Roman Catholics and leaders of the 16 Commonwealth countries where Queen Elizabeth II serves as head of state have welcomed an announcement by U.K. Prime Minister David Cameron about changes to the royal succession that include allowing the monarch to marry a Roman Catholic.
"Attitudes have changed fundamentally over the centuries and some of the outdated rules ... just don't make sense to any of us any more," Cameron told reporters on Oct. 28 at the 2011 Commonwealth Heads of Government meeting in Perth, Australia.
"The idea that a younger son should become monarch instead of an elder daughter simply because he is a man, or that a future monarch can marry someone of any faith except a Catholic -- this way of thinking is at odds with the modern countries that we have become," Cameron said.
All 16 countries that have the queen as head of state will soon begin their own legislative process to enact the reforms. In Britain, that means passing and amending several pieces of legislation that date back to the 17th century.
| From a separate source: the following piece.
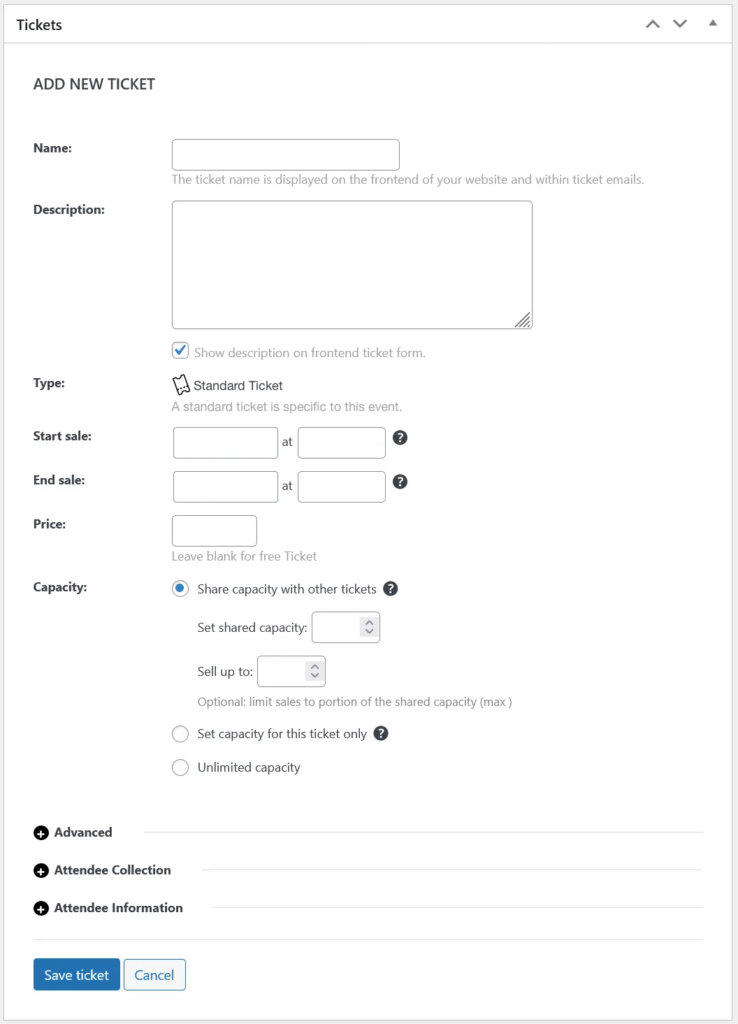
Task: Click the upward chevron in the Tickets header
Action: pyautogui.click(x=651, y=22)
"I welcome the decision of Her Majesty's Government to give heirs to the throne the freedom to marry a Catholic without being removed from the lines of succession," said Roman Catholic Archbishop of Westminster Vincent Nichols, president of the Catholic Bishops' Conference in England and Wales, on Oct. 28. "This will eliminate a point of unjust discrimination against Catholics and will be welcomed not only by Catholics but far more widely. At the same time I fully recognize the importance of the position of the established [Anglican] Church in protecting and fostering the rule of faith in our society."
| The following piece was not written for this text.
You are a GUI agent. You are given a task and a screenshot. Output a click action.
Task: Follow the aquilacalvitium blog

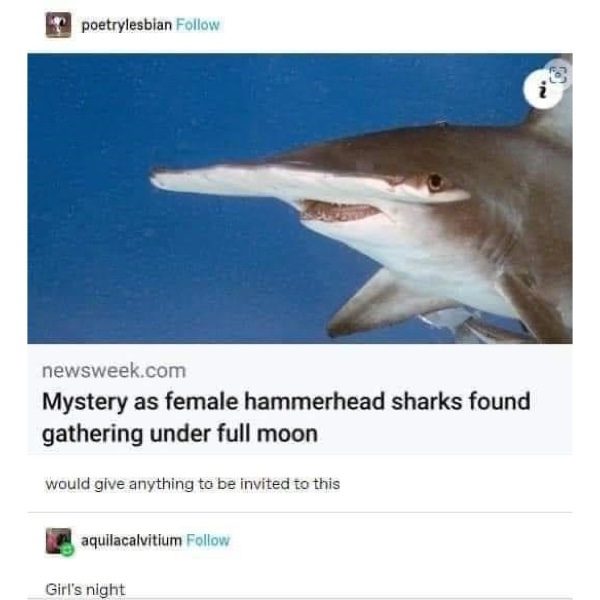(208, 540)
The British monarch has been supreme governor of the established church since King Henry VIII broke with the Roman Catholic Church and founded the Church of England in the 16th century.
Scottish cardinal Keith O'Brien said on Oct. 28 that he was "pleased to note that the process of change ... has started and I look forward to studying the detail of the proposed reforms and their implication."
Cameron confirmed that Britain would publish legislation to amend rules that currently say an elder daughter should be placed behind a younger son in the line of succession. The order of succession will, in future, be determined by the order of birth.
Currently, anyone who marries a Roman Catholic is banned from succeeding to the throne, however, Catholics will still be barred from becoming monarch.